Faculty hosts 12th International Conference on Cerebral Vascular Biology

28 November 2017

The Faculty of Pharmacy and Pharmaceutical Sciences is delighted to today welcome 220 delegates from 25 countries around the globe for the 12th International Conference on Cerebral Vascular Biology (CVB 2017).

This is the first time in the 25 years of the conference that this number of scientists and clinicians will congregate in the Southern Hemisphere.

The conference is an international forum for scientists to discuss the latest research on cerebral vascular biology. A particular focus will be placed on the blood-brain barrier and blood-cerebrospinal fluid-barrier and how they play a crucial role in both homeostasis and central nervous system disease processes.

The conference will showcase 11 symposia including development of the brain barriers, drug transport and delivery across the barriers, the role of brain barriers in the aetiology of neurological diseases, and therapeutic strategies to reverse these diseases by targeting these barriers.
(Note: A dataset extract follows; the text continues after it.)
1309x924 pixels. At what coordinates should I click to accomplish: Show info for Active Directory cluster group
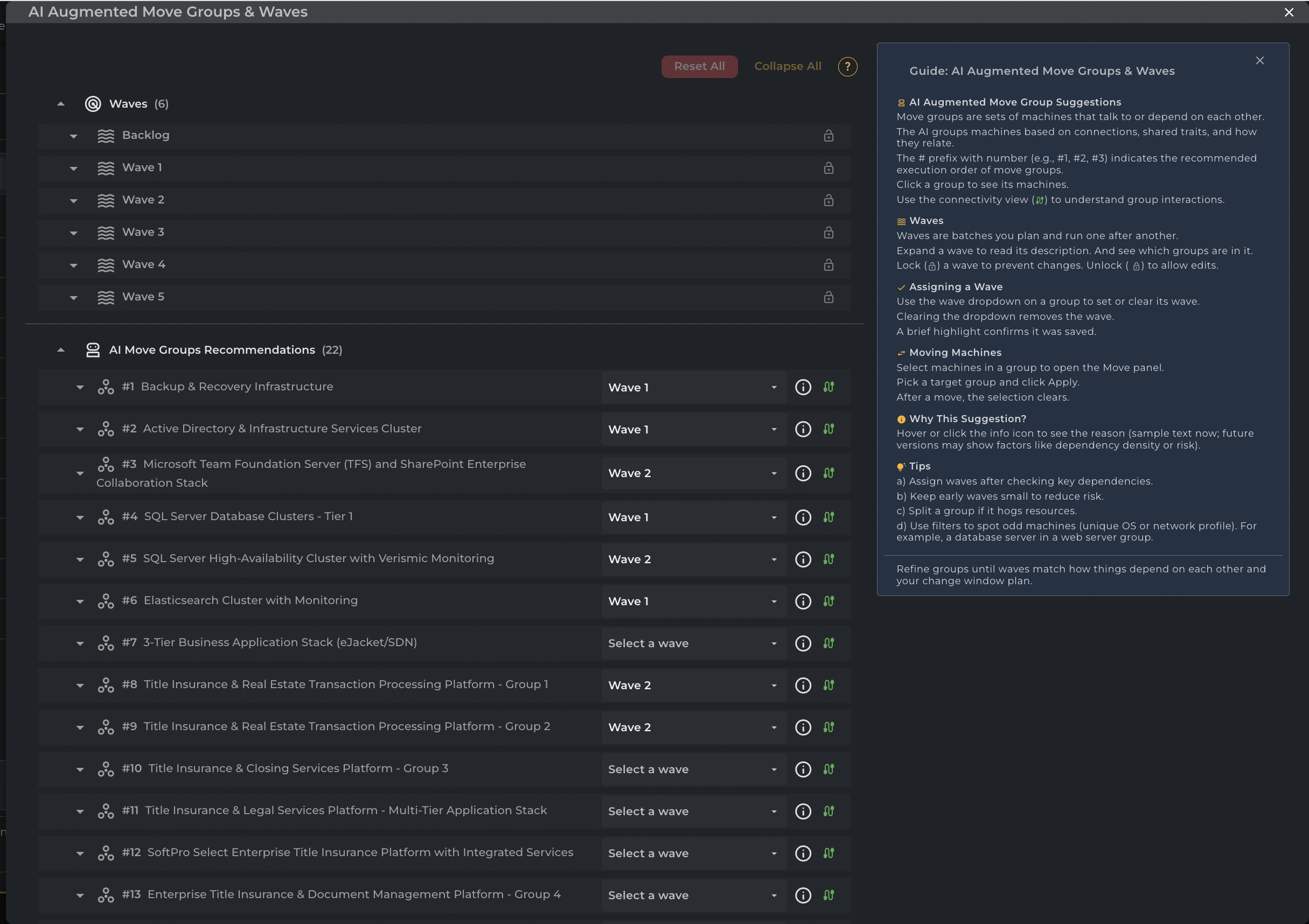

“It is an immense honour to welcome my colleagues around the world to this exciting event and to be able to showcase the fantastic research being undertaken both here at Monash and worldwide,” said conference Chair, Dr Joseph Nicolazzo from the Monash Institute of Pharmaceutical Sciences.

“The role of the blood-brain barrier and blood-cerebrospinal fluid-barrier in physiology and pathology is becoming one of the hottest topics in neuroscience, and I am excited to hear what new discoveries have been made in this space from the many international delegates,” he said.

The conference was opened with a plenary lecture provided by Professor Lester Drewes from the University of Minnesota. Professor Drewes is the immediate Past-President of International Brain Barriers Society. He will provide an overview of the landscape of brain barriers and thoughts on how this field of research will take us to the next frontier of medicines discovery.

The closing plenary will be provided by Professor Cheryl Wellington from the University of British Columbia, who will describe her recent work on targets at the blood-brain barrier which may be exploited for reversal of Alzheimer’s disease.

This exciting conference program will be complemented by 120 poster presentations from leading experts and early career researchers from around the globe.

The conference is being held on the Monash University Parvkille campus from Tuesday, 28 November to Friday, 1 December 2017.